Mis débiles y ajadas manos apenas sí pueden soportar las interminables sesiones de escritura a las que las someto, por lo que muy a menudo debo detenerme y descansar. Son los maravillosos momentos en los que aprovecho para acariciar el medallón que me regaló mi amada Braida el día de su despedida, y la preciosa brújula con la que me obsequió el bueno de Berto Peruzzi, aquel joven comerciante al que conocimos mientras descendíamos el Ródano, en compañía de nuestra mula Penélope. Gracias a este curioso invento árabe pudimos orientarnos en nuestro viaje hacia Montségur, en nuestra huída hacia Quéribus o mi marcha hasta donde me encuentro hoy, un bello lugar rodeado de verdes montañas atravesadas por generosos ríos plateados, y donde aguardo la llegada de mi cercana muerte.

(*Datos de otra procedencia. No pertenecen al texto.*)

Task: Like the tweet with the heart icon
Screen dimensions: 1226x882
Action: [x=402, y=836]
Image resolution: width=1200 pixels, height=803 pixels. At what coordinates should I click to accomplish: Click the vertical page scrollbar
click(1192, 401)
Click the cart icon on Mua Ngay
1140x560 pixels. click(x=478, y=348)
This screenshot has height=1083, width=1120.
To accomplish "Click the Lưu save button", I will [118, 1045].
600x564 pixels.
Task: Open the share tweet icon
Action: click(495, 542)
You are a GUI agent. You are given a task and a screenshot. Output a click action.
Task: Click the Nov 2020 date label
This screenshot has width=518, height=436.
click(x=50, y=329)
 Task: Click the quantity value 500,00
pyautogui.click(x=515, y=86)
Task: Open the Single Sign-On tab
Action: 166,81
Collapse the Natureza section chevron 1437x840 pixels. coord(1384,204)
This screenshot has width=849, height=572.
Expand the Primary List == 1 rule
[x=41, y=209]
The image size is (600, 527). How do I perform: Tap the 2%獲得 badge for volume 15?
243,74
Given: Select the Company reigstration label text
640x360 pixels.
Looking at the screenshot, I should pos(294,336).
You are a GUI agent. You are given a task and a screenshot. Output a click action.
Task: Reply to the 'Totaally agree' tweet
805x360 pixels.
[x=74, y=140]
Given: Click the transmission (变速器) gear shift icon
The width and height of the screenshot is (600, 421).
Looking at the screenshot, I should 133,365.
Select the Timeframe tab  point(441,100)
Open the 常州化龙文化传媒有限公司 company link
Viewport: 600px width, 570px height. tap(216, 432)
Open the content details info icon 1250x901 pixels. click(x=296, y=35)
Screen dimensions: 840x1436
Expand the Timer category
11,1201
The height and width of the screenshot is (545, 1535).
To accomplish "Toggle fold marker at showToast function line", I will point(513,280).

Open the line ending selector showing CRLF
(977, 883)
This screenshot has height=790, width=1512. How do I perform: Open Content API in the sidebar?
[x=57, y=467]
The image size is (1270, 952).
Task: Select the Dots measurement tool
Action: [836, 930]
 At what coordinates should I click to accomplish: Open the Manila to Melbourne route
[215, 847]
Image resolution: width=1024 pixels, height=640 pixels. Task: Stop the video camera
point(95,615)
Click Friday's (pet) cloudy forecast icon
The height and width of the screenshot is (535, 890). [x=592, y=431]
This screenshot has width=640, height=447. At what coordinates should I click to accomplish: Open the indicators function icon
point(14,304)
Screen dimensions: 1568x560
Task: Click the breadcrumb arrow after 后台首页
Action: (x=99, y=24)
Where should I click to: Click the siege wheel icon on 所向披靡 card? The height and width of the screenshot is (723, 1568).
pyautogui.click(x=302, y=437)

Todos los días rezo para que me sea concedido un buen fin, mientras recuerdo a todos los buenos cristianos con los que he podido compartir mi vida, y que ya hace años partieron en la barca de Caronte hacia su último viaje. Ruego a Dios haya acogido sus almas en su seno.
Suyo es el Reino y suyo el Poder y la Gloria, por los siglos de los siglos, amén.
Este libro se terminó de escribir en Mallorca, enero de 2009.